Task objective: When you reach the line containing "邮件系统 (500, 2420)" in the entries below, start writing out each line exactly, and stop after the line containing "Dodaj do koszyka [button] (84, 638)".

Extracted data entries:
---+---

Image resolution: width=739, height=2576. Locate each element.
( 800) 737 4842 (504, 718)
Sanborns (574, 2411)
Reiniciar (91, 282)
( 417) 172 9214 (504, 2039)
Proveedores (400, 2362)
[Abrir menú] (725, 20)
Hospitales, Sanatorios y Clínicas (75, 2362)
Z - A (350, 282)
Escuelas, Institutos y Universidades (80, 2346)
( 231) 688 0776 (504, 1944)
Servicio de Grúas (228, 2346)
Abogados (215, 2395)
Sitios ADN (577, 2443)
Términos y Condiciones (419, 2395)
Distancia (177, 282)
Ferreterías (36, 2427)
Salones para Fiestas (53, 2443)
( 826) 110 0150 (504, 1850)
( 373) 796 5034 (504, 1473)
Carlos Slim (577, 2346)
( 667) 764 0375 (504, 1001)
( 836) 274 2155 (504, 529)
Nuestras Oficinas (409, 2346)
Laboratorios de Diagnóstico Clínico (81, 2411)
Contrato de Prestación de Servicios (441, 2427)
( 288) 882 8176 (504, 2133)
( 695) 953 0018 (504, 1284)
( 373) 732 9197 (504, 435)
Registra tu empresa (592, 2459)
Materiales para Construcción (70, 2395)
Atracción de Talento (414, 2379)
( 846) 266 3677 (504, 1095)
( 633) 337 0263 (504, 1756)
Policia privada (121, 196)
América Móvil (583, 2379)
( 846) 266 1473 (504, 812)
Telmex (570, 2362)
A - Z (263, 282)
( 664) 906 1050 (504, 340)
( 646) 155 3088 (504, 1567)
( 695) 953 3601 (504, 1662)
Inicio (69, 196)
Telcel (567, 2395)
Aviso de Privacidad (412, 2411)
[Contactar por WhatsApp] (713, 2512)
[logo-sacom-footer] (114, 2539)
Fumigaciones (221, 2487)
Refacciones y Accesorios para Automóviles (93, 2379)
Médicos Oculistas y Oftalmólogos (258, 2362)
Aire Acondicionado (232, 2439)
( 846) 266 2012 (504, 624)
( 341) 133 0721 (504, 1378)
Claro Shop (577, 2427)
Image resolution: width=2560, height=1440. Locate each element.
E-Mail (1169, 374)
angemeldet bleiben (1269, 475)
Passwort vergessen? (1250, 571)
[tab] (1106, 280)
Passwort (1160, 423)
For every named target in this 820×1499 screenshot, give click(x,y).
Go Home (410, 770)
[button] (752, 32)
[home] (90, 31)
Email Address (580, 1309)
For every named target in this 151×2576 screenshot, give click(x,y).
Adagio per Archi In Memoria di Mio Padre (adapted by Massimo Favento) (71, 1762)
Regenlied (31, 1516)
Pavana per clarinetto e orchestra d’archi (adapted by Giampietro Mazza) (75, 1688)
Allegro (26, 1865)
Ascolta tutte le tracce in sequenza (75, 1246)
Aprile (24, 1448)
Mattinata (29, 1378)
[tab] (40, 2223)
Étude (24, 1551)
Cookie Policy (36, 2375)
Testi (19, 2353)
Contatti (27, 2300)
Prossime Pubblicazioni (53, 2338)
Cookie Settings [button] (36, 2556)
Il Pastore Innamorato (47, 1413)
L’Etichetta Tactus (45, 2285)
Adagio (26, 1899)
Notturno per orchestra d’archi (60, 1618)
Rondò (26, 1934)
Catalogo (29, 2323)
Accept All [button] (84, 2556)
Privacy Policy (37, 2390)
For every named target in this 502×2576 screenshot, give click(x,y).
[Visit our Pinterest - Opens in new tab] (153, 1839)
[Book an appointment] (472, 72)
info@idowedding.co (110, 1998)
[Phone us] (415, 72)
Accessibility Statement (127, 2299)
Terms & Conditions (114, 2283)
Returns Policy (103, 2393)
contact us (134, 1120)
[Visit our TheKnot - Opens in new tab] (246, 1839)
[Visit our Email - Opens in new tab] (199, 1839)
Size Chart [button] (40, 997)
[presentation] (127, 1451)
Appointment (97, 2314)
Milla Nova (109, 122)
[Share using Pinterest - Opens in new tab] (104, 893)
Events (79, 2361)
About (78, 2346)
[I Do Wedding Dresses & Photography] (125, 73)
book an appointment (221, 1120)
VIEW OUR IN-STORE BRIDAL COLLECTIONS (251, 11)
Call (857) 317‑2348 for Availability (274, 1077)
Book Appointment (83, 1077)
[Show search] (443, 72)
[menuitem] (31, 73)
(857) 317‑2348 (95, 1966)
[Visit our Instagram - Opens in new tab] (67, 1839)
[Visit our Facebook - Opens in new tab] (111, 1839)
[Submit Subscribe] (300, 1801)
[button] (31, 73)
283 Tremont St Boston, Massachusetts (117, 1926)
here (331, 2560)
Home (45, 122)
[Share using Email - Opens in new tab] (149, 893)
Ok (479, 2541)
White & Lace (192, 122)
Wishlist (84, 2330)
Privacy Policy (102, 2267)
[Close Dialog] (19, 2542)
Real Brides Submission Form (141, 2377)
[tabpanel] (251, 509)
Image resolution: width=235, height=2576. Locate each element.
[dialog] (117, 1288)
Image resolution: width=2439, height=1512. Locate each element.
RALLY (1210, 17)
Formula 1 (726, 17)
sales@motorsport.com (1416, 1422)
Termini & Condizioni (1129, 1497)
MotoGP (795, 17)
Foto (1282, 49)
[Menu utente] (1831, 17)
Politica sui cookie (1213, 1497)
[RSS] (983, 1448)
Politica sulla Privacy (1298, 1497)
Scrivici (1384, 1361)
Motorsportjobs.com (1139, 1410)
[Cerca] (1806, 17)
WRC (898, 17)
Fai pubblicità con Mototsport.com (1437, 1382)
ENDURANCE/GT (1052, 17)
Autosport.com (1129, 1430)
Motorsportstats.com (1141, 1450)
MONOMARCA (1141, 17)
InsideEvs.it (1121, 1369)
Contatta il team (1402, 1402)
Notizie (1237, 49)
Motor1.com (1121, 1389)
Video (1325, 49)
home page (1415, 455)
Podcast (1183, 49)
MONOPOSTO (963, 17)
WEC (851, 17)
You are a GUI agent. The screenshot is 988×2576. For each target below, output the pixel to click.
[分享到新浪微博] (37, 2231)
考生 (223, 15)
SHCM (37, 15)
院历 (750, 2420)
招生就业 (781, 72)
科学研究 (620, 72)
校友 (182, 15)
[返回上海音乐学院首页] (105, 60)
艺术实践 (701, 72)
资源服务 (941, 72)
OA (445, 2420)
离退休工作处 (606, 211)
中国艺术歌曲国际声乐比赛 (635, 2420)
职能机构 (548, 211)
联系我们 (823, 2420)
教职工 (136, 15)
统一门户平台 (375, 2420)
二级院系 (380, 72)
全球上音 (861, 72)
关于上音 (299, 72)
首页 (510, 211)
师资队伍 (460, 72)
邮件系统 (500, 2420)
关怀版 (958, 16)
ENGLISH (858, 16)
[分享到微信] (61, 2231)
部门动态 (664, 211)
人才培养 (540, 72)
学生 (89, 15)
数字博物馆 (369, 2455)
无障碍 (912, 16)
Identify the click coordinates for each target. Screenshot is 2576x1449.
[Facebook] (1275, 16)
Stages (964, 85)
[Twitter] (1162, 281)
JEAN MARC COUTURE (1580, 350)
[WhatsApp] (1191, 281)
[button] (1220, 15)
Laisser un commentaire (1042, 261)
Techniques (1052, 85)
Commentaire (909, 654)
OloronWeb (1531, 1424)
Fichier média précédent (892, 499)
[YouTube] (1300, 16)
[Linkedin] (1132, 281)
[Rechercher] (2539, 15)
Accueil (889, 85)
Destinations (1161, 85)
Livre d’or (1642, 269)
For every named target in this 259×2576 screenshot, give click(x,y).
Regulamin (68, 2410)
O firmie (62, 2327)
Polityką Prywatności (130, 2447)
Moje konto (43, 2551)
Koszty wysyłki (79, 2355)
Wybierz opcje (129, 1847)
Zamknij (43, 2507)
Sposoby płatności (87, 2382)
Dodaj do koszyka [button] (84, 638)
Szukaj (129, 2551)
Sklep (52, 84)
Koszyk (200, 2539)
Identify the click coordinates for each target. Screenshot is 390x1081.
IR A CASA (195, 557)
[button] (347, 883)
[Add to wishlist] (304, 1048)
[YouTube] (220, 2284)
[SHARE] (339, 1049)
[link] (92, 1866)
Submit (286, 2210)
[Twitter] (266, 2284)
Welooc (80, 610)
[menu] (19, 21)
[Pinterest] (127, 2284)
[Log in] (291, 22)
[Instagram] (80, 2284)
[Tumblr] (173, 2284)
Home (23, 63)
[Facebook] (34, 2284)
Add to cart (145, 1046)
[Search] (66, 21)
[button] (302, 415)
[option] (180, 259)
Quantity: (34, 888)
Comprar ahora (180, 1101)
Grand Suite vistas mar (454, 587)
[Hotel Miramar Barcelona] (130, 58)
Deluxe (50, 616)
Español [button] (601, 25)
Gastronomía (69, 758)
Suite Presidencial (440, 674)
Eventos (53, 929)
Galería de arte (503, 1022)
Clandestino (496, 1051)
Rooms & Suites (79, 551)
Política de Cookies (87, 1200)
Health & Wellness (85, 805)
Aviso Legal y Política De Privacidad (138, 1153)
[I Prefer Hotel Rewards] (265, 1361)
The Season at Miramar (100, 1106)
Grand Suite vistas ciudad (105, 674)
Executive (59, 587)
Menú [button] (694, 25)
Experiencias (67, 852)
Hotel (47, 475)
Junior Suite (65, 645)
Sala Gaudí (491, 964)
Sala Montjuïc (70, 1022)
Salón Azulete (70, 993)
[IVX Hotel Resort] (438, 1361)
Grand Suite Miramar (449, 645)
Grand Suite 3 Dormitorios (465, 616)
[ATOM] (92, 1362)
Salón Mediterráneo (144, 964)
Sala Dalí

---+---

Problem solution:
邮件系统 (500, 2420)
关怀版 (958, 16)
ENGLISH (858, 16)
[分享到微信] (61, 2231)
部门动态 (664, 211)
人才培养 (540, 72)
学生 (89, 15)
数字博物馆 (369, 2455)
无障碍 (912, 16)
Identify the click coordinates for each target. Screenshot is 2576x1449.
[Facebook] (1275, 16)
Stages (964, 85)
[Twitter] (1162, 281)
JEAN MARC COUTURE (1580, 350)
[WhatsApp] (1191, 281)
[button] (1220, 15)
Laisser un commentaire (1042, 261)
Techniques (1052, 85)
Commentaire (909, 654)
OloronWeb (1531, 1424)
Fichier média précédent (892, 499)
[YouTube] (1300, 16)
[Linkedin] (1132, 281)
[Rechercher] (2539, 15)
Accueil (889, 85)
Destinations (1161, 85)
Livre d’or (1642, 269)
For every named target in this 259×2576 screenshot, give click(x,y).
Regulamin (68, 2410)
O firmie (62, 2327)
Polityką Prywatności (130, 2447)
Moje konto (43, 2551)
Koszty wysyłki (79, 2355)
Wybierz opcje (129, 1847)
Zamknij (43, 2507)
Sposoby płatności (87, 2382)
Dodaj do koszyka [button] (84, 638)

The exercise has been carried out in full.